The Law Commission’s report about potential reform of the law surrounding surrogacy in England and Wales is released today (6th June).
Anyone hoping to create their family via this route in the future may be concerned that parliament may not prioritise legal reform in this area because they are busy dealing with Brexit. There was, however, a significant change in the law at the start of the year which hopefully offers them some reassurance as it demonstrates the willingness of parliament to address the shortcomings in this area of law.
When a child is born to a surrogate, she is the legal mother, and if she is married, her spouse will be the other legal parent. A Parental Order can be obtained by the intended parents transferring legal parenthood from the surrogate (and her spouse, if applicable) to them. Historically, one of the criteria that applicants for a Parental Order needed to meet was that they were a couple in an enduring relationship.
On 3 January 2019, the Human Fertilisation and Embryology Act 2008 (Remedial) Order 2018 came into force allowing single parents who have had a child via surrogacy to apply for a Parental Order.
Single intended parents who have not yet embarked on their surrogacy journey are now therefore treated the same as applicants who are couples.

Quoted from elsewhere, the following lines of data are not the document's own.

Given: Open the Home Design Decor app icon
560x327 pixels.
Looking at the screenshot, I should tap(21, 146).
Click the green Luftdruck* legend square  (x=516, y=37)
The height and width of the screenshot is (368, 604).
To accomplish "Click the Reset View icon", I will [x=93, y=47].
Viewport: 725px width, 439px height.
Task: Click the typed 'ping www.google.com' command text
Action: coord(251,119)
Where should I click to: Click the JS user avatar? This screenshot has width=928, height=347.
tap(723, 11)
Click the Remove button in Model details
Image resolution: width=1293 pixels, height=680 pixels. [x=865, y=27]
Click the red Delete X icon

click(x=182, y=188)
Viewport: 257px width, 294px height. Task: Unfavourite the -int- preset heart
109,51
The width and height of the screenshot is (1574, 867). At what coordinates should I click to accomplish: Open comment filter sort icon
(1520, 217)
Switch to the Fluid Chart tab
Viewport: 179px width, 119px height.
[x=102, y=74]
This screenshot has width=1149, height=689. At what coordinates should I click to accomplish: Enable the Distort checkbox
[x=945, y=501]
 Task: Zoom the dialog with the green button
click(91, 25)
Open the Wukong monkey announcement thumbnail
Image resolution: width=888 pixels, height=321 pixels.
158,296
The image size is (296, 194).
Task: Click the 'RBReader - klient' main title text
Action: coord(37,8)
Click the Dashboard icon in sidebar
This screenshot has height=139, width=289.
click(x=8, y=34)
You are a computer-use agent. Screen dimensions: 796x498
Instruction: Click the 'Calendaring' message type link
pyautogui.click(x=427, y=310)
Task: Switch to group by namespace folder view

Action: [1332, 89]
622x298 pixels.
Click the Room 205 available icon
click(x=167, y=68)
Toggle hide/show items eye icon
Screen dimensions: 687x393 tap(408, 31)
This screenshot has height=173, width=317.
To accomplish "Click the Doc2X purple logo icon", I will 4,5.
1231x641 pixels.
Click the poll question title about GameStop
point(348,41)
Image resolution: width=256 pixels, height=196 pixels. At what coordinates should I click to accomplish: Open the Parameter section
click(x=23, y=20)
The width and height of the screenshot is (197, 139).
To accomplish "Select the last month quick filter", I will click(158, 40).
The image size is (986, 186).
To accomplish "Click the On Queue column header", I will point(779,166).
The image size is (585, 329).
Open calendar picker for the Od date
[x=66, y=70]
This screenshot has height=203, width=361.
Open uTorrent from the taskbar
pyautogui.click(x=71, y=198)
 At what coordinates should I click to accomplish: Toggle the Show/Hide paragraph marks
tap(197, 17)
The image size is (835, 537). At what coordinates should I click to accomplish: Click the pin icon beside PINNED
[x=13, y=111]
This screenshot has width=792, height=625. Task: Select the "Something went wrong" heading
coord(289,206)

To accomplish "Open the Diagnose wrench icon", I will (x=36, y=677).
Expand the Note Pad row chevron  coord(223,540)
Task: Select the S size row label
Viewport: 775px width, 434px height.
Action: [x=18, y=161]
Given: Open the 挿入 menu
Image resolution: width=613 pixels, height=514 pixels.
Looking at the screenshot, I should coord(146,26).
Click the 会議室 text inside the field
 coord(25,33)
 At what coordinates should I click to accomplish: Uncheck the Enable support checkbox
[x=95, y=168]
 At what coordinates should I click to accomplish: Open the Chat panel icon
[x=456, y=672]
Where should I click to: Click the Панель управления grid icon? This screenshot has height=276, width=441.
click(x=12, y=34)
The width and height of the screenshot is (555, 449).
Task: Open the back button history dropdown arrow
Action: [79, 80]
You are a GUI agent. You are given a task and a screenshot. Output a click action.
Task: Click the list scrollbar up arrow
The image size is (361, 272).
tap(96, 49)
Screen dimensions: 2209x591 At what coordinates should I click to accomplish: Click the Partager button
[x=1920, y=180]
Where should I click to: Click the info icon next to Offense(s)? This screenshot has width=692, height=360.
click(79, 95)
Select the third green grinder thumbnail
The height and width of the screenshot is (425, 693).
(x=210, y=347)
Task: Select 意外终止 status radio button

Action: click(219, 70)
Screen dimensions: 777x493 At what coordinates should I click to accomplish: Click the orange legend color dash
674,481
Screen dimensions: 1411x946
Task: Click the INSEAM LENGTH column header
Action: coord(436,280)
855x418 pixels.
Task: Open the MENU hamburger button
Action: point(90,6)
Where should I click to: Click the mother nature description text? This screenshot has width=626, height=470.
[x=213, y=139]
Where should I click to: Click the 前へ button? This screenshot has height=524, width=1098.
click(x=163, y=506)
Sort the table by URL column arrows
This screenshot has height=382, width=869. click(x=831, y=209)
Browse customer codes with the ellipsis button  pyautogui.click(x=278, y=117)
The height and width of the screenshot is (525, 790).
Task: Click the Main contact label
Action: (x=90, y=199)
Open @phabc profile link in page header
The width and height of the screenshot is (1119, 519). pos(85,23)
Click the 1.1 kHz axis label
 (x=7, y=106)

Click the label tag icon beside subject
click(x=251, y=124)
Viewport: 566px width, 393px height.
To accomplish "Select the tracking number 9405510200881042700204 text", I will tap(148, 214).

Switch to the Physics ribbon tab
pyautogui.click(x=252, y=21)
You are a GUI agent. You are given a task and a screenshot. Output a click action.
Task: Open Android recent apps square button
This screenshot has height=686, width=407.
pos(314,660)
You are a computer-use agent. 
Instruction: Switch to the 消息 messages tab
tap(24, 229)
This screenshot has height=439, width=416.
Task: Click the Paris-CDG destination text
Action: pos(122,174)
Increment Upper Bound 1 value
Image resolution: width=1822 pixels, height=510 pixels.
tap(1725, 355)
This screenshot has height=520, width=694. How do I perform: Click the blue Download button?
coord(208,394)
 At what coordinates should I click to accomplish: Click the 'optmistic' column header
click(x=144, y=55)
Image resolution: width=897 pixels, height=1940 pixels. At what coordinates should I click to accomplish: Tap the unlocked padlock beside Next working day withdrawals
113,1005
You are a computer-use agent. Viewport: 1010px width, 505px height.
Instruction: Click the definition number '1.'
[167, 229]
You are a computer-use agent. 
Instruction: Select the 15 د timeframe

There are also single parents via surrogacy who already had their children before the change in the law. Previously they could not be legally recognised as parents in England and Wales but they can now apply for a Parental Order to change this. Anyone in this position should note that they have until 2 July 2019 to make their application. It is possible to apply for a Parental Order after this deadline but it may be a more complicated process.
We expect now to see an increase in the number of single people choosing to have children via surrogacy and seeking Parental Orders now that the law has been corrected. The change also hopefully signals that further reform will be in the pipeline in the future.
It remains vital that anyone planning to have a child via surrogacy, whether they are the intended parent(s) or the surrogate, should take specialist legal advice so that they understand their rights and responsibilities and can make fully informed decisions.
The legislation that established parental orders (Section 54 of the Human Fertilisation and Embryology Act 2008) only permitted couples to apply for parental orders, leaving the children born to single people in legal limbo. This led Sir James Munby, then president of the Family Division of the High Court, to declare the law incompatible with human rights legislation in the case Re Z in 2016 (see BioNews 852).